After breakfast and checking-out, we went to the bus stand and boarded a bus that would take us to Palani (about 65 kms). The bus ride was very scenic. Travelling on the edge of the hills, we were treated to spectacular valley views through out the journey. After about 2 hours of a scenic ride, we reached the sweltering plains... and to reality! Palani was trying. Hot sun, crowd and the cheating people all around us made us wonder why we ever decided to see Lord Muruga. But our tiredness vanished on seeing the Lord (in the Rs. 100 Q)! We decided to skip lunch and had some drinks before we boarded the bus to Coimbatore. We reached Coimbatore in the evening and spent some time at our relatives house before we boarded the train back to Madras.

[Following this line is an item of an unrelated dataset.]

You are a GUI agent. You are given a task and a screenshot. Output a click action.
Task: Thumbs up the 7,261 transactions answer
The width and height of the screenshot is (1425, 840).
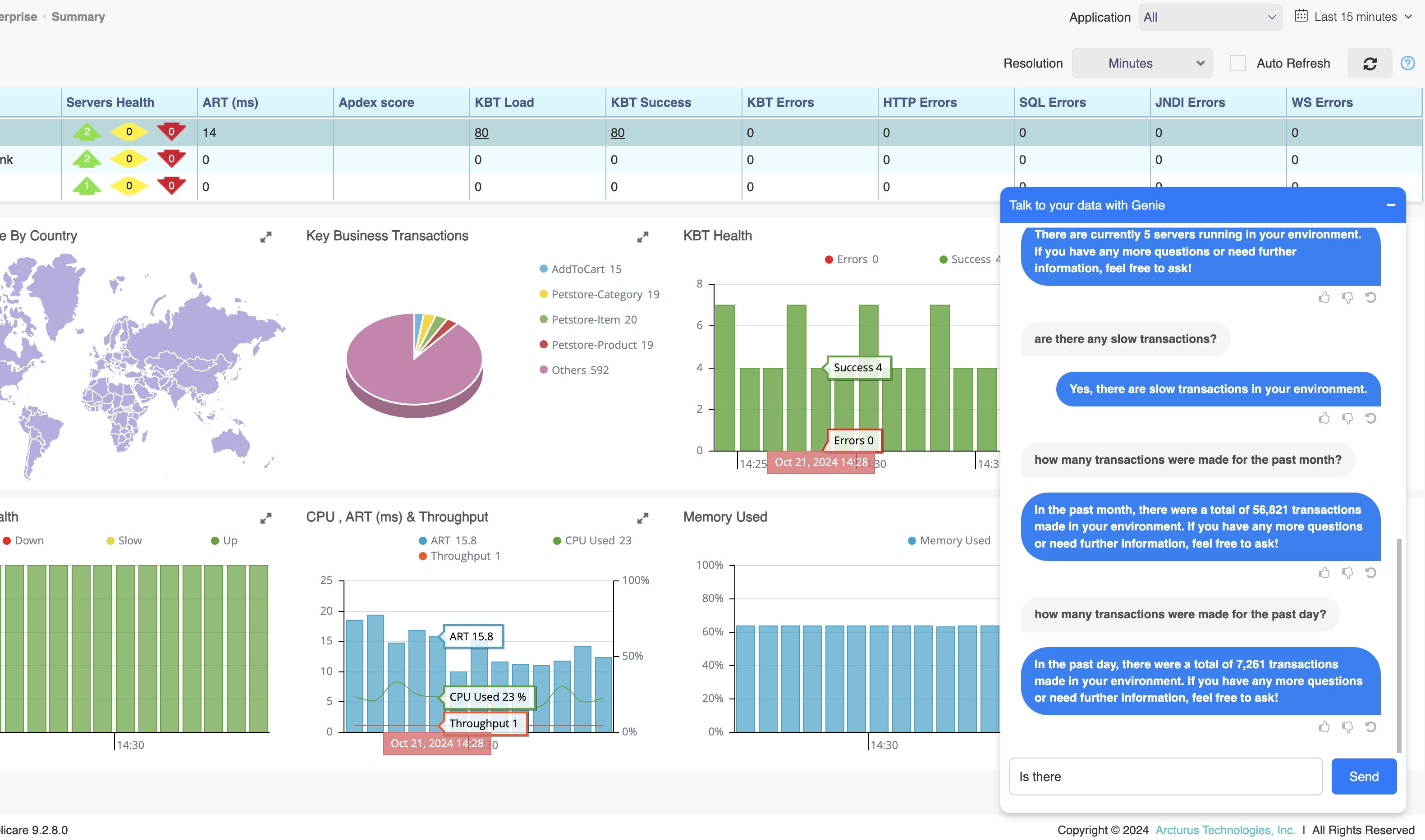coord(1324,727)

The British have left behind a rich legacy of hill stations that become dear when the mercury levels in the plains start shooting up. But it is heartening to see the amount of damage done to these beautiful summer get-aways in the name of tourism during the so called "season-time". People swarm these spots and pollute the atmosphere with loud chattering, blocking the paths of other tourists, making other people wait while trying to click that "one photo that covers the entire view behind" and above all throwing trash as they please. All the tourists are there to enjoy nature's beauty and it is the duty of every tourist to ensure that he/she leaves the place as beautiful as it is. These hill stations may not remain so dear for long. With global warming and the increasing pollution caused not only by the trash but also from the high levels of emission from motor vehicles, we may soon loose the crispy coolnees in the air and the greenery which is becoming increasingly rare in the plains. And we would have nowhere to go for our long weekends!